High-dose glucocorticoids — a type of corticosteroid hormone — are commonly prescribed as part of remission-induction therapy to people with ANCA-associated vasculitis (AAV) in Europe, a retrospective study reports.
The majority of the patients remained on glucocorticoids for over a year, but only a minority reached full remission of AAV without the clinical need for steroids.
These findings were detailed in a poster, titled “Glucocorticoids in Incident ANCA-Associated Vasculitis (AAV) Patients – A Study of Routine Clinical Practice in the EU Demonstrates Prolonged Use and Temporal Relationship to Adverse Events and Infections.” The poster was presented by Dieter Goette, from Vifor Pharma, at the 2019 ACR/ARP Annual Meeting, which took place Nov. 8-13 in Atlanta.
Treatment with high-dose glucocorticoids is currently a standard-of-care approach in disease management of people with AAV. However, this type of treatment is linked with adverse events, including infections that can cause long-term organ damage and are associated with acute morbidity and mortality.
Now, researchers at Vifor Pharma, in Switzerland, assessed how often glucocorticoids are prescribed in Europe, as well as patients’ responses and the rate of adverse events.
A retrospective analysis was performed on 929 AAV patients — 54% with granulomatosis with polyangiitis, and 46% with microscopic polyangiitis — with a mean age of 56.82 years, who were diagnosed between 2014 and 2017. The patients were from four different countries in Europe, corresponding to a total of 399 physicians.
The team observed that the severity of vasculitis varied, with the majority of patients (54%) showing moderate vasculitis all over the body (systemic). Among the rest, 12% had mild or localized vasculitis, and 34% had severe life-threatening vasculitis.
Glucocorticoids were prescribed to 83% of patients. For nearly half (49%), the treatment was given intravenously, or into the vein, followed by oral administration. Another 17% of patients received glucocorticoids either exclusively intravenously or orally.
Among the patients receiving the treatment, 43% were given a combination of cyclophosphamide and glucocorticoids, while 13% received glucocorticoids plus rituximab.
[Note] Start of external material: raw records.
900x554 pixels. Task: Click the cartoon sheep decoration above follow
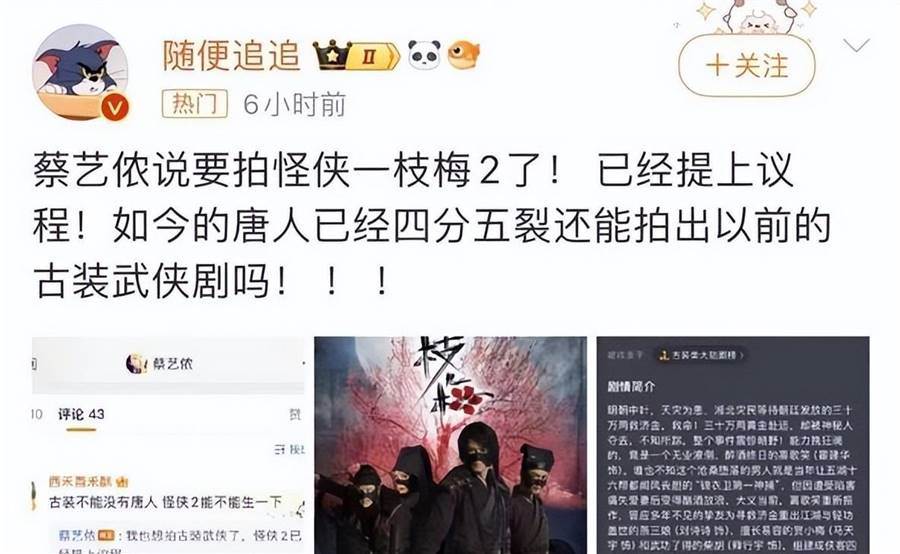[x=753, y=17]
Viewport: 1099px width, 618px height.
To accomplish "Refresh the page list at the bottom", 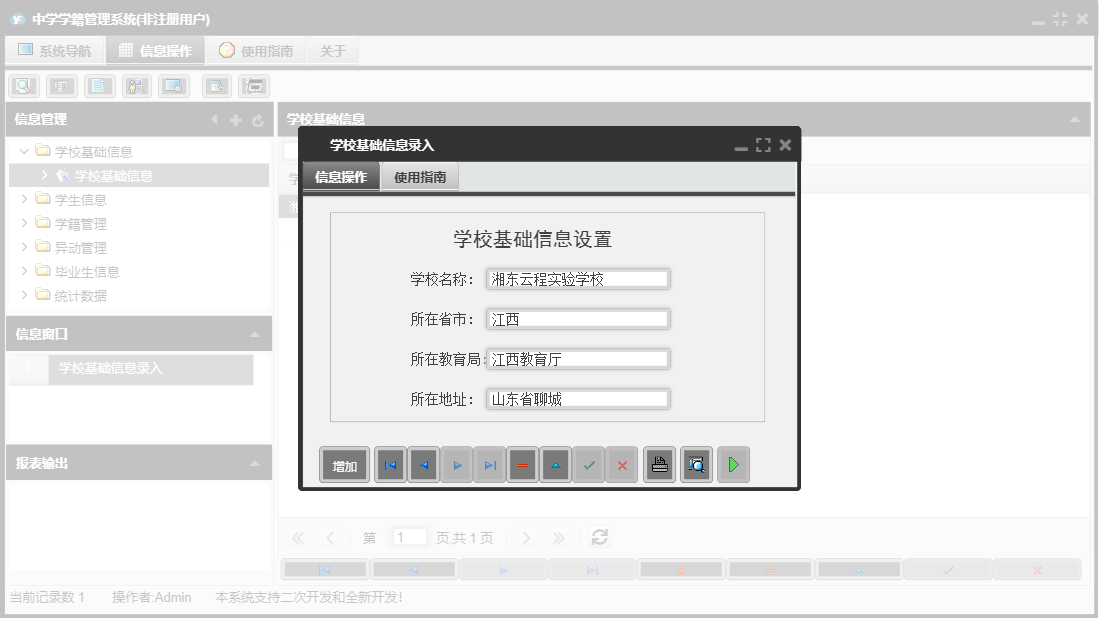I will 599,537.
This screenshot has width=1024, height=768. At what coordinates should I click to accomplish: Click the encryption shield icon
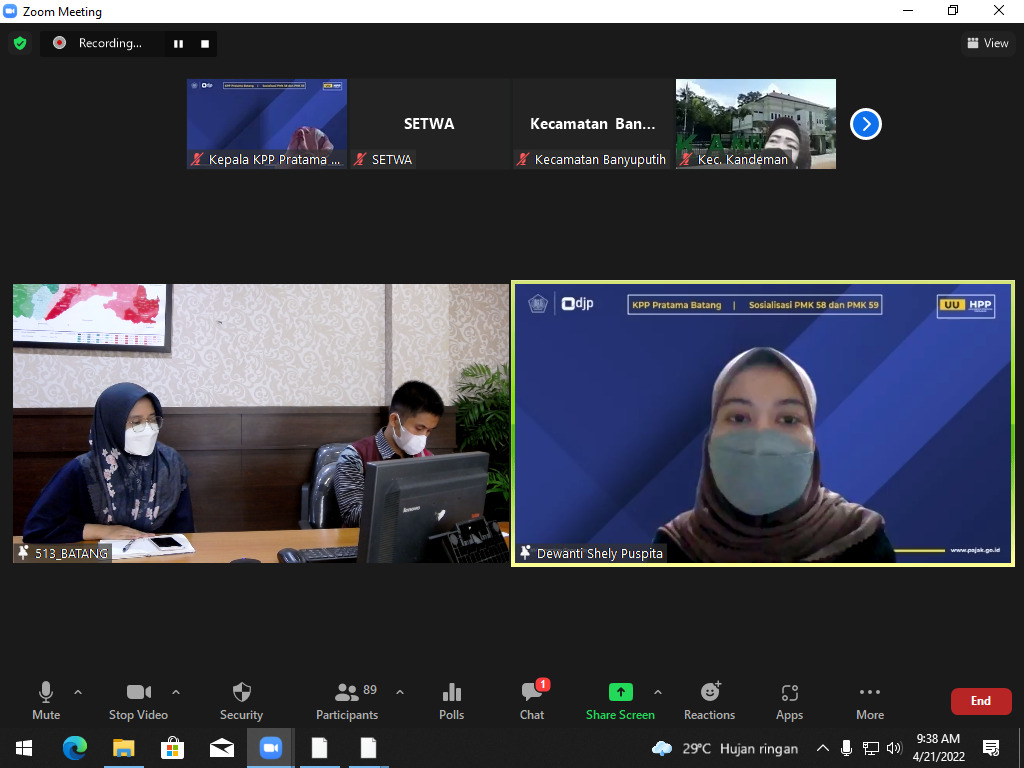pyautogui.click(x=19, y=43)
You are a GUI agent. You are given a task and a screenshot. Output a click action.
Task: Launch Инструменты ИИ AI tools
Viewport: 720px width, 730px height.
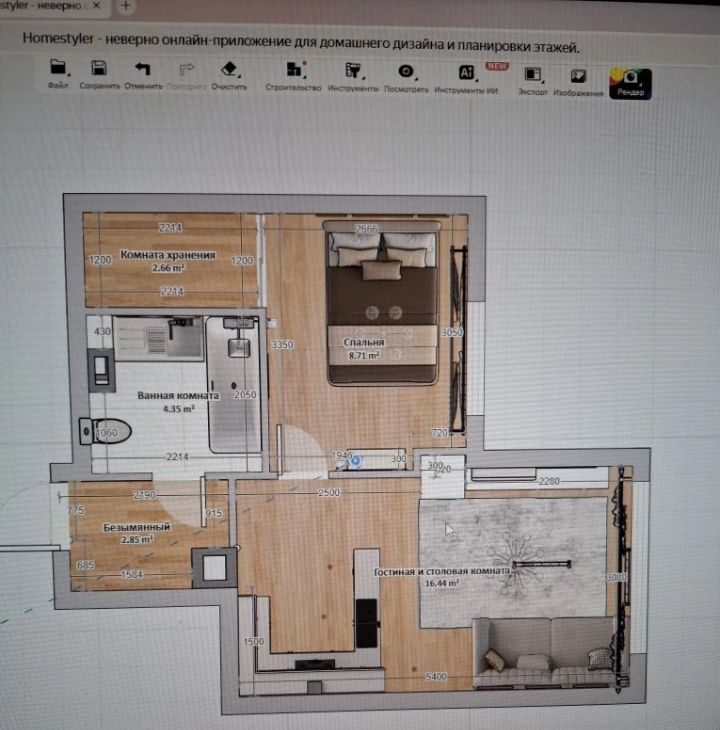pos(466,73)
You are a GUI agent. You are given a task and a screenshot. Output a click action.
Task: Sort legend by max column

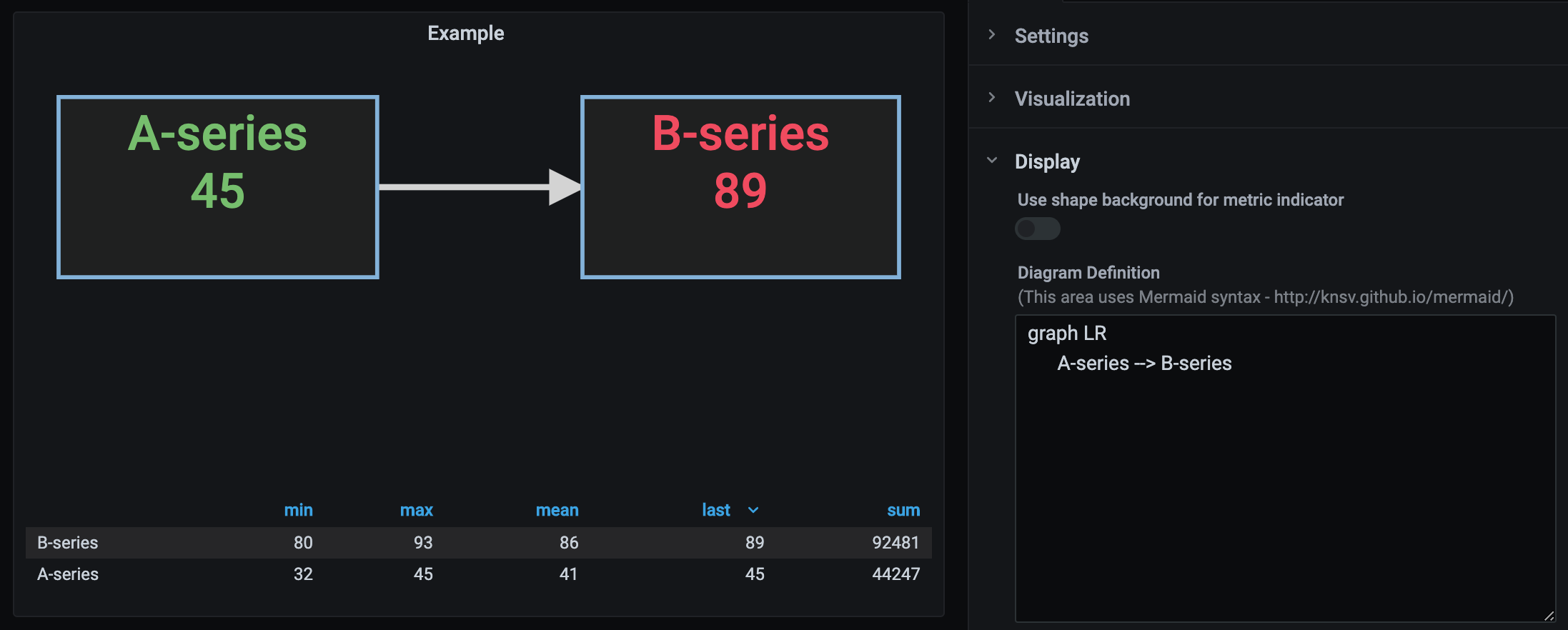pos(416,510)
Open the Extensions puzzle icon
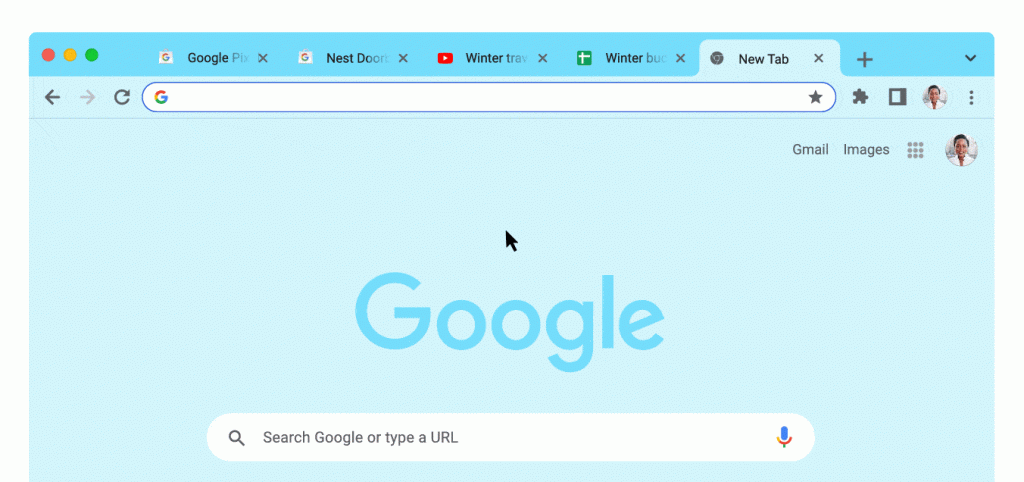The height and width of the screenshot is (482, 1024). coord(861,97)
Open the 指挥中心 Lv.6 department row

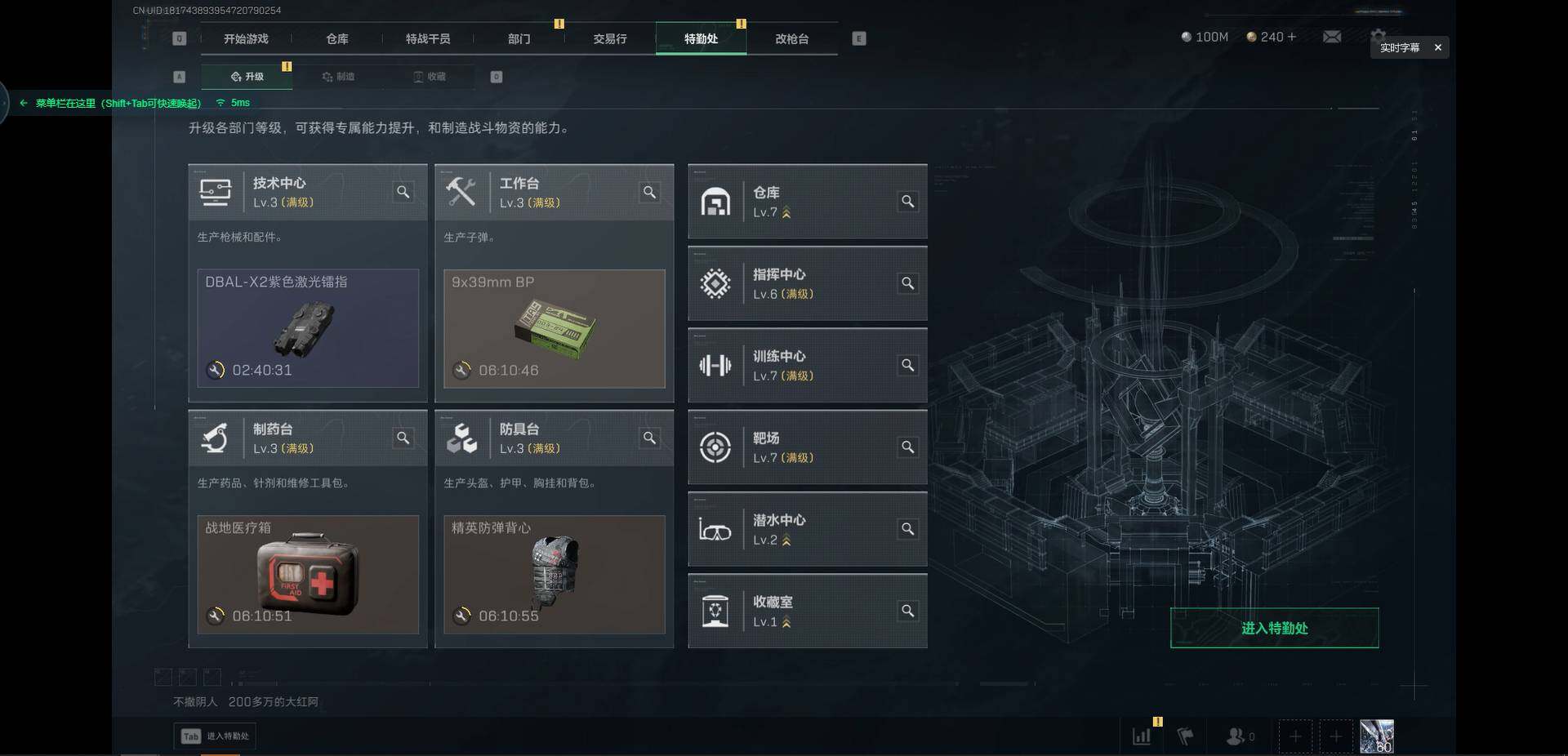pyautogui.click(x=808, y=283)
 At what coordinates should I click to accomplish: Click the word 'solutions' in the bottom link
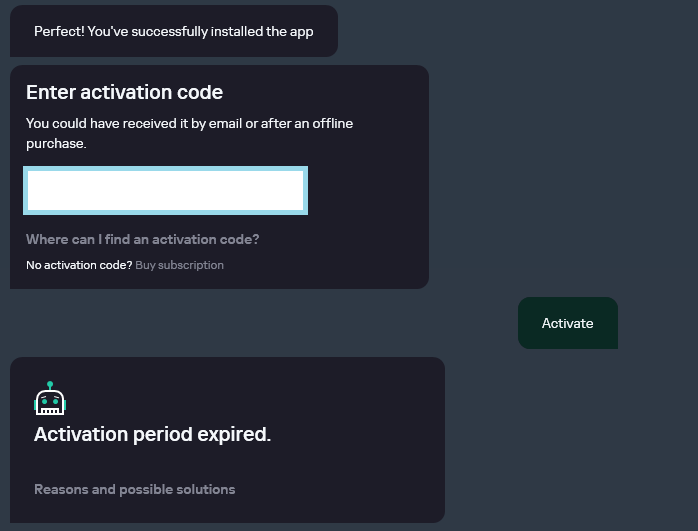click(206, 490)
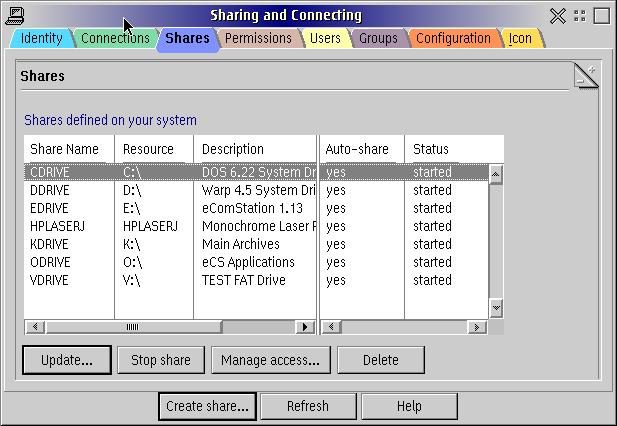617x426 pixels.
Task: Click the Create share... button
Action: point(207,406)
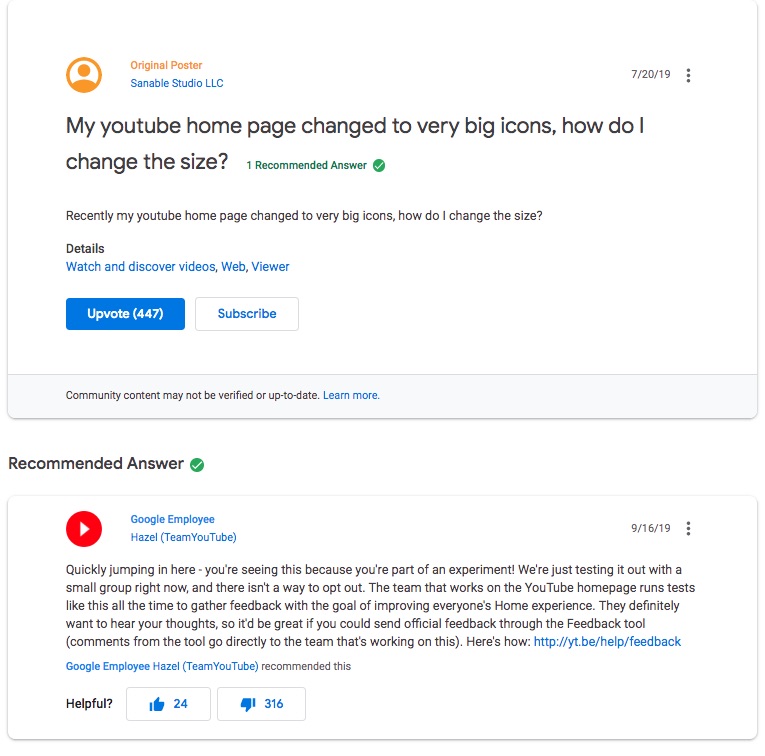
Task: Select the Viewer detail link
Action: click(270, 267)
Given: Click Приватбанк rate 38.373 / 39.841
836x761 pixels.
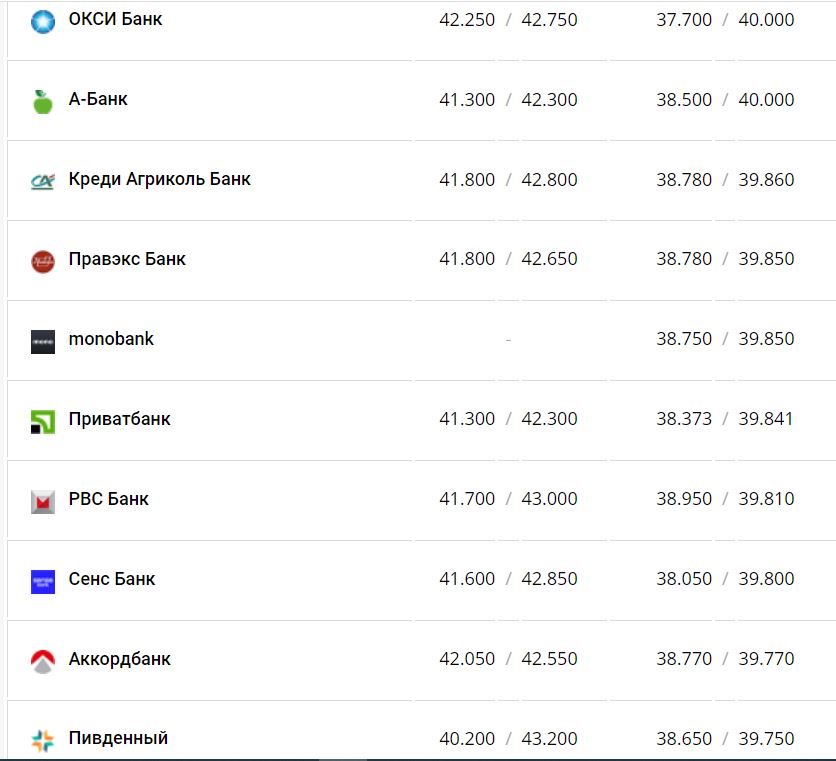Looking at the screenshot, I should pos(725,419).
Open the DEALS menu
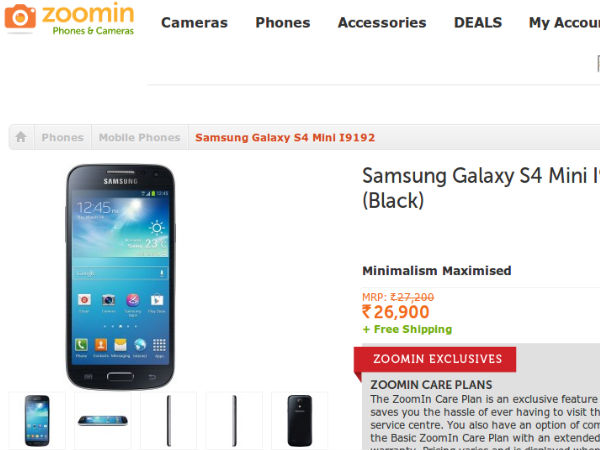This screenshot has width=600, height=450. tap(478, 23)
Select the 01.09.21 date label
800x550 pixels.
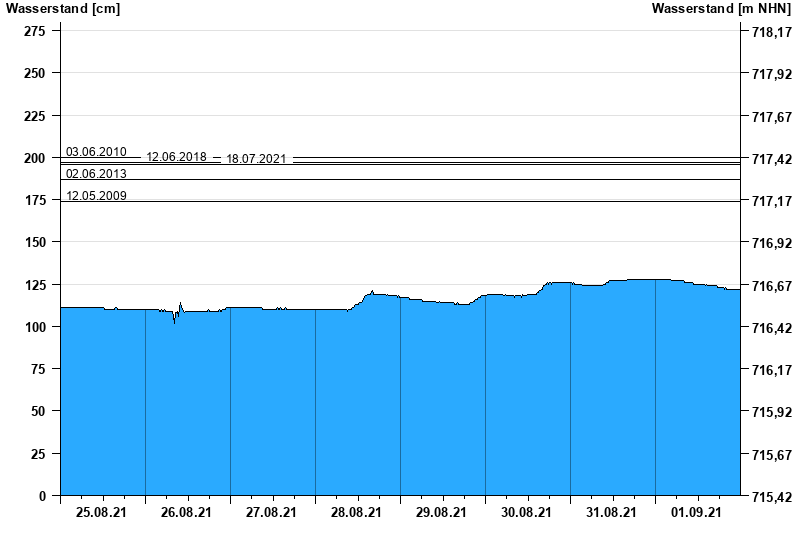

Glucocorticoids alone were given to 10% of the individuals.
The analysis showed that the majority of patients took glucocorticoids for more than 12 months, but failed to respond completely to the treatment. Adverse events were frequent, occurring primarily during the first three months of treatment when the dose of glucocorticoids was the highest.
The glucocorticoids doses used were variable, changing from country to country. In the United Kingdom, the glucocorticoids doses were lower compared with other countries: after three months, 55% had a reduction in dose, while 46% were given a lower dose after six months.
After 12 months, 67% of patients had no signs of vasculitis activity, while 17% remained with localized disease, 11% had mild-to-moderate, and 6% had moderate-to-severe systemic disease.
Among those still depending on glucocorticoids after one year — a total of 61% — 34% were being treated with a dose below 5 milligrams (mg). More than half (56%) of these patients were receiving doses between 5 and 10 mgs, while 9% were given doses of 10-20 mg. Only 2% were given doses above 20 mg.
Overall, these results showed that the clinical response to glucocorticoids “is variable and only a minority of patients at 12 months have full remission of AAV without the clinical need for steroids,” the researchers said.
“New targeted therapeutic approaches are needed to address this unmet medical need in AAV,” they concluded.